Autre serpent de mer assez régulier sur la pertinence de la technique artistique et de son apprentissage, quand il existe (c’est vrai) des contre-exemples ponctuels qui ont tout appris tout seuls (l’exemple du guitariste qui apprend tout dans sa chambre et revient avec une approche novatrice). L’existence de prodiges autodidactes prouve-t-elle l’inutilité de la technique, voire, comme on peut le lire, sa nocivité en dévoyant les instincts ?

Ces contre-exemples (évoqués à l’occasion d’une conversation sur Twitter) sont souvent brandis comme la preuve qu’en art, la théorie artistique est inutile, voire contreproductive.

C’est faux (et la conversation est tellement importante que j’en ai dit un mot dans Comment écrire de la fiction).

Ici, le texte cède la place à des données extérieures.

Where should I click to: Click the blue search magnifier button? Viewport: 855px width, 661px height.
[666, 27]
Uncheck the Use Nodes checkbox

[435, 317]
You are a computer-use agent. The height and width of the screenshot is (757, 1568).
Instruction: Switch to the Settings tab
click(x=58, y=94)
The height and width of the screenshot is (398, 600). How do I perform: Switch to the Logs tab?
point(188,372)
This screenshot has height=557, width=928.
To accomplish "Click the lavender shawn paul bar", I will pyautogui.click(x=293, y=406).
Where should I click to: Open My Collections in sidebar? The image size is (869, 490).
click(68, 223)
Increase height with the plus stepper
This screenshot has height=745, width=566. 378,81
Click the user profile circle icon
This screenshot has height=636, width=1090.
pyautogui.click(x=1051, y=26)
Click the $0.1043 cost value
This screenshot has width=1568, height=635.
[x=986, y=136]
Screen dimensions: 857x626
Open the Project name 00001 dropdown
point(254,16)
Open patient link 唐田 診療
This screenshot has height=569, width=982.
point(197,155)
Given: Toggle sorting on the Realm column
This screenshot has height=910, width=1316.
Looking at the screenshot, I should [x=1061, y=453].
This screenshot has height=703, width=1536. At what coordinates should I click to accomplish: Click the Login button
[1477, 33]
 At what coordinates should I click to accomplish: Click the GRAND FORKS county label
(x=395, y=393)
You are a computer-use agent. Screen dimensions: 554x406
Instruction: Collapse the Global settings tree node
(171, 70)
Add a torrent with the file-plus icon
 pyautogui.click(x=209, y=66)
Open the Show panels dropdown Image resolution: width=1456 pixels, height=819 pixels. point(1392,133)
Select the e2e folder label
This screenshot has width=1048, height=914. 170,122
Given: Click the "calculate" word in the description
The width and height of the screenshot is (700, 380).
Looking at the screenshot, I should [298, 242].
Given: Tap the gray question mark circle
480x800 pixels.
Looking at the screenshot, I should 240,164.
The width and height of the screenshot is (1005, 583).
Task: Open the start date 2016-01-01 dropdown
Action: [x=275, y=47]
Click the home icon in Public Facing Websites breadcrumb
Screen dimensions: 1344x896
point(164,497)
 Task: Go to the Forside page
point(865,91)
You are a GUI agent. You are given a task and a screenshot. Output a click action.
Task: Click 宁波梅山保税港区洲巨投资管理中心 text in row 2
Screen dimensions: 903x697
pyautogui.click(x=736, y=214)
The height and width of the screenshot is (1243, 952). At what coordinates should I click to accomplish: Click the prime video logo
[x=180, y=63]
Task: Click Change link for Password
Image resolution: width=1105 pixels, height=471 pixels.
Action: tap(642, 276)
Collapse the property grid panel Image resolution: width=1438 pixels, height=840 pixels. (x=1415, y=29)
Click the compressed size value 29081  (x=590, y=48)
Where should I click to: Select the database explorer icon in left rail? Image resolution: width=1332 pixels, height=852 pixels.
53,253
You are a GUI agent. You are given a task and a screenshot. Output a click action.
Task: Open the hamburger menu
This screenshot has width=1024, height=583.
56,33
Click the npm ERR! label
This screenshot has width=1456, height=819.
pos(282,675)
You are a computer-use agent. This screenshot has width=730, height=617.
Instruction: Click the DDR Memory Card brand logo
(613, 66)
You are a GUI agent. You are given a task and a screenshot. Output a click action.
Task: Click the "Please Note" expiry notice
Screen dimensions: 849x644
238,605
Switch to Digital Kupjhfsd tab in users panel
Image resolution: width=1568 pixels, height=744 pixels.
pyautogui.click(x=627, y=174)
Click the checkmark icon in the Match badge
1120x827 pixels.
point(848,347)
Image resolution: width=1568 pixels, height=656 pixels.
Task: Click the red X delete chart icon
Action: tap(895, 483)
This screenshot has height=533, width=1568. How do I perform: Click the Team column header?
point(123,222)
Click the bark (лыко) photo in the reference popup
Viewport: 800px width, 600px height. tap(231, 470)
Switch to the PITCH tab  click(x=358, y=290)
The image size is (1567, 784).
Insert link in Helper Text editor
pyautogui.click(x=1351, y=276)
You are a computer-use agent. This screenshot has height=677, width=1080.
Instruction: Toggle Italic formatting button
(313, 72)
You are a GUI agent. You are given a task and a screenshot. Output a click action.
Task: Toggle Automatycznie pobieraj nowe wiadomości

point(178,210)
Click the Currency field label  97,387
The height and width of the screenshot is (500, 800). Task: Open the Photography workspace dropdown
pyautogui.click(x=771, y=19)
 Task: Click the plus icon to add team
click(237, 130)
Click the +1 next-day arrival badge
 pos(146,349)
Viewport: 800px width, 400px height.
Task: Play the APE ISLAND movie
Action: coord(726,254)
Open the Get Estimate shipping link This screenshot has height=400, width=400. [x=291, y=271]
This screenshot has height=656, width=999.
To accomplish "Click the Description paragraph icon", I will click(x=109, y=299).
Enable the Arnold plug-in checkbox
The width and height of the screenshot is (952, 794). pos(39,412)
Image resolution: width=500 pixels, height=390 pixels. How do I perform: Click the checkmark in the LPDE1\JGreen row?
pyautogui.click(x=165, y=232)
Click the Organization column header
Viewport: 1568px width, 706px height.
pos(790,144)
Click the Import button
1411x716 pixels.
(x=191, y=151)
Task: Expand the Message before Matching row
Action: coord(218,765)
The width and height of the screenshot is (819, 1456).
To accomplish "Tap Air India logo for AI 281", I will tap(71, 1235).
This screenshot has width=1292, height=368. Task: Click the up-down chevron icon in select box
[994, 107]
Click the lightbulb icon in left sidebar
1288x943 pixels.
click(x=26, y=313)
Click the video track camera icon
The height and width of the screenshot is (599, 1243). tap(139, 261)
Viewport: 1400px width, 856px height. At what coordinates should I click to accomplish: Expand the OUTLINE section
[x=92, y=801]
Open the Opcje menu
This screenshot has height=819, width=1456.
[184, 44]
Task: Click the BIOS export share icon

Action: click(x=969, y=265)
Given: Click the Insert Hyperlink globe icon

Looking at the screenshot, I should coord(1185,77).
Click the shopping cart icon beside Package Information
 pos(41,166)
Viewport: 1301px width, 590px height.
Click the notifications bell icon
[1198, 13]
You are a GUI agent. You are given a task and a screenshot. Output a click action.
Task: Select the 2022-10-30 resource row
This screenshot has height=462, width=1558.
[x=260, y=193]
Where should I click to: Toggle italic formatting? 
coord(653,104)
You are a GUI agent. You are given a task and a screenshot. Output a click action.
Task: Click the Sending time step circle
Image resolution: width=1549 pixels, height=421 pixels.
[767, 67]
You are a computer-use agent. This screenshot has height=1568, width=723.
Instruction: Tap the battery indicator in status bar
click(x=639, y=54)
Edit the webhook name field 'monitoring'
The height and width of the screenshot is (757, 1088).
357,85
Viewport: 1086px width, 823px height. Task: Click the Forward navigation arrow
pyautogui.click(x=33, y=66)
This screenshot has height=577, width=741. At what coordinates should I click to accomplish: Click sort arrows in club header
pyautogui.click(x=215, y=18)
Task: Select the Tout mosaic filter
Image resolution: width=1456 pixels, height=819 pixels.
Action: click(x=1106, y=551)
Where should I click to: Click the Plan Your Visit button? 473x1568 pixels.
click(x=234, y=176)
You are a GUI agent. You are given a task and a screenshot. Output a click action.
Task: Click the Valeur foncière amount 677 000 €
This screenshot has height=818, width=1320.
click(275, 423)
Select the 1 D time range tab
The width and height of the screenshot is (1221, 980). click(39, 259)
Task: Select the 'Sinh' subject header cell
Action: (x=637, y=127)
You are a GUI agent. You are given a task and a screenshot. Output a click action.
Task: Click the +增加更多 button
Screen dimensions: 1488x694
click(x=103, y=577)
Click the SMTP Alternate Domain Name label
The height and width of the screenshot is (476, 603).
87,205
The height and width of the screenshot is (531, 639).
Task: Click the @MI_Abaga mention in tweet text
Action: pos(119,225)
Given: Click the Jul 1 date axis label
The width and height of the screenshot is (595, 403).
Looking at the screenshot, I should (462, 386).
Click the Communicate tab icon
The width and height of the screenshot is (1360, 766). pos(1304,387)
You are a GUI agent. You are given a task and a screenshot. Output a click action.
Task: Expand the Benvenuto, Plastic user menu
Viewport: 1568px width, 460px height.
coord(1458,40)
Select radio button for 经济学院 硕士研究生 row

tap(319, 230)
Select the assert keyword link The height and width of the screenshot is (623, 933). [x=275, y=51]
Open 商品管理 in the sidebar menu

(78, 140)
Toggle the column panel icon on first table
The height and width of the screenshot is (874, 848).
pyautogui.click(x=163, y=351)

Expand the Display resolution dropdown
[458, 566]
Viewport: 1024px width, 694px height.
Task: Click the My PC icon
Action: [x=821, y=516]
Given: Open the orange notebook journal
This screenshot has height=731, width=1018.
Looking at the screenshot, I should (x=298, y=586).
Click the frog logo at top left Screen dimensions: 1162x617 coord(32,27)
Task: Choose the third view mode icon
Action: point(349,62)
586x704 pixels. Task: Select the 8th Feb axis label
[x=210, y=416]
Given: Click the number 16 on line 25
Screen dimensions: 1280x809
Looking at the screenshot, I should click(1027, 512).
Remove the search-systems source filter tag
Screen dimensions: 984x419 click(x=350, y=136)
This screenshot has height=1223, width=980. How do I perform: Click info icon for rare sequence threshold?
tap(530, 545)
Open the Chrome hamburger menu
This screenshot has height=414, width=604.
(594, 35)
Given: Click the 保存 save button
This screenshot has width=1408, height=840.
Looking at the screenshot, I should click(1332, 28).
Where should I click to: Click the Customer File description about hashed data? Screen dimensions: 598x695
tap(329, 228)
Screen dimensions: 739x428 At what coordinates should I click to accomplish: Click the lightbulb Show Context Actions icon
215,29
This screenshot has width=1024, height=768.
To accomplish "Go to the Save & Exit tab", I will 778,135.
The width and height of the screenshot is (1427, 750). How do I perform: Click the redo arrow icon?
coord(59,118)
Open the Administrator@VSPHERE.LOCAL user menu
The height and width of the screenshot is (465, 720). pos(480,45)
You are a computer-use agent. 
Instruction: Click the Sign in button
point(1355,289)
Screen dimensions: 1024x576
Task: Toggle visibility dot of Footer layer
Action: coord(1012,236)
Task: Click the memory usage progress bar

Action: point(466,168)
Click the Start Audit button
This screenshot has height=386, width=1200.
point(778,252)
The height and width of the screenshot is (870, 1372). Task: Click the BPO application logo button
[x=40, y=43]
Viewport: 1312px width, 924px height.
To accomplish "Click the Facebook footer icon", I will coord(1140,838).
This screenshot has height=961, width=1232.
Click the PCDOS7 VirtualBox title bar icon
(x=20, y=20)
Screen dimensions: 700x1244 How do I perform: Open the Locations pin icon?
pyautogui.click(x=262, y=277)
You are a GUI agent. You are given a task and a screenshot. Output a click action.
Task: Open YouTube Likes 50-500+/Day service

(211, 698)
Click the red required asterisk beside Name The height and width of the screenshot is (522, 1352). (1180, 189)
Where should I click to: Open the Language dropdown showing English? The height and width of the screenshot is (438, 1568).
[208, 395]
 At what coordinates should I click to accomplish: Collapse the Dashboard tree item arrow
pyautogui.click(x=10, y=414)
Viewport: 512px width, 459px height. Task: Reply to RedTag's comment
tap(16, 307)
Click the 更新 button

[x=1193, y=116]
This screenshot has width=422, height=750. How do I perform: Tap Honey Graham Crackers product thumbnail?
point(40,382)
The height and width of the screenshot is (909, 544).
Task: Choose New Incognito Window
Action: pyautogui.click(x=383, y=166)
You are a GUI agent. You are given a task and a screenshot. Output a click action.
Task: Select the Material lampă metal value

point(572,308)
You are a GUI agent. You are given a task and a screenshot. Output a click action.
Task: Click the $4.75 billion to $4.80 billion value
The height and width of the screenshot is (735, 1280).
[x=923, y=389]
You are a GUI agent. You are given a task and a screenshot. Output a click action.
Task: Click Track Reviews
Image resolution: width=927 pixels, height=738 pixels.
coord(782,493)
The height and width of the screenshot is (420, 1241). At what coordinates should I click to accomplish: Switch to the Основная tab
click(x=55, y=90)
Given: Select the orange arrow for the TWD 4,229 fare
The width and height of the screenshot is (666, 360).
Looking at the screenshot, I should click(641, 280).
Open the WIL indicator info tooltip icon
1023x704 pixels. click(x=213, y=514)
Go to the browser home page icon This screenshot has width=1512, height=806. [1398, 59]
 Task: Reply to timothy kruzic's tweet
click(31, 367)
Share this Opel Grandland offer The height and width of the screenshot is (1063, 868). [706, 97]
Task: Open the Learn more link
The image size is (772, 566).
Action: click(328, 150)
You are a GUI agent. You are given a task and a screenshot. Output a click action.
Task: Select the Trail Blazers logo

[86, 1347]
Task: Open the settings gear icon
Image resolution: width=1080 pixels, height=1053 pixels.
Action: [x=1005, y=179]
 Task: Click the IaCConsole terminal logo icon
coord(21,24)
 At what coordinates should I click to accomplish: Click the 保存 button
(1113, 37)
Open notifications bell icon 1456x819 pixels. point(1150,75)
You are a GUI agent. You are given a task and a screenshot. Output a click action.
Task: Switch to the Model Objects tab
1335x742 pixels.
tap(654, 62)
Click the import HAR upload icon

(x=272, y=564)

Tout d’abord, absolument, il existe des autodidactes géniaux en art. Dans la conversation sus-nommée, il était question de Martin Gore, on pourrait mentionner quantité de jazz people. Ce que l’on oublie très fréquemment quand on parle de ces cas particuliers, c’est le boulot qu’il faut pour en arriver là. Si vous pensez qu’il est difficile d’apprendre une langue étrangère, imaginez-vous le faire sans méthode ni prof. Est-ce possible ? Absolument. Est-ce que cela vous donnera une perception unique et personnelle ? Sans doute. Est-ce que c’est difficile sa mère ? Voyons ça comme ça : combien de fois êtes-vous passé.e devant un instrument de musique / un pinceau et n’avez-vous PAS décidé de vous y investir corps et âme au détriment de tout le reste ?

Pour un prodige autodidacte, il existe trois millions (estimation non contractuelle) de personnes qui avaient mieux à faire que prendre la guitare pour en faire leur mission. Je veux dire. Combien de fois n’avez-vous PAS pratiqué l’instrument pour lequel vous preniez pourtant des cours ?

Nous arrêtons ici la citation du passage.